Exercise requirements:
List all the lines in these records that hold "Select".

Records for the task:

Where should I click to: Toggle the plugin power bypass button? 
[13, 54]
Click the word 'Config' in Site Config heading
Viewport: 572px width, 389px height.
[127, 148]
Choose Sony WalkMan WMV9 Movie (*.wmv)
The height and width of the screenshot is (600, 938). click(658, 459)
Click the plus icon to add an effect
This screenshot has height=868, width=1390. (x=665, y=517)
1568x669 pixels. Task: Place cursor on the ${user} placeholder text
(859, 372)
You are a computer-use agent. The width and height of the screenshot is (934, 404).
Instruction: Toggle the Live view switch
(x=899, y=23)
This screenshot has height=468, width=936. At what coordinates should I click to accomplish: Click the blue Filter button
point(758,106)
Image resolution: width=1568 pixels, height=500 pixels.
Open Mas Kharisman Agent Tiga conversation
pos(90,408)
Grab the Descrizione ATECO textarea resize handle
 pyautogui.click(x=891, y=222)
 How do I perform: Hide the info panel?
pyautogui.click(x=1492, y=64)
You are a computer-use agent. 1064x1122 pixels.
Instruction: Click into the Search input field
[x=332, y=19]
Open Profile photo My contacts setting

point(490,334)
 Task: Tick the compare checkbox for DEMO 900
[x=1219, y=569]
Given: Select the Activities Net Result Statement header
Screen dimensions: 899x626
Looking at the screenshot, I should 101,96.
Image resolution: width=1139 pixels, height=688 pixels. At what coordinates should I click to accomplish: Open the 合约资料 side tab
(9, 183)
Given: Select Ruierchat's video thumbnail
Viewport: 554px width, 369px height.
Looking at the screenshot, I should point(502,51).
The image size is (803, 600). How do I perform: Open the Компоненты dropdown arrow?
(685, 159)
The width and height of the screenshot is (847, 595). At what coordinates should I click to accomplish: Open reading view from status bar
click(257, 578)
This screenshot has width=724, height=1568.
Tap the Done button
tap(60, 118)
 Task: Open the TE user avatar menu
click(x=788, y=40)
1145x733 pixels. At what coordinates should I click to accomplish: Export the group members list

Solution to the problem:
Given: Select the Activities Net Result Statement header
Given: Select Ruierchat's video thumbnail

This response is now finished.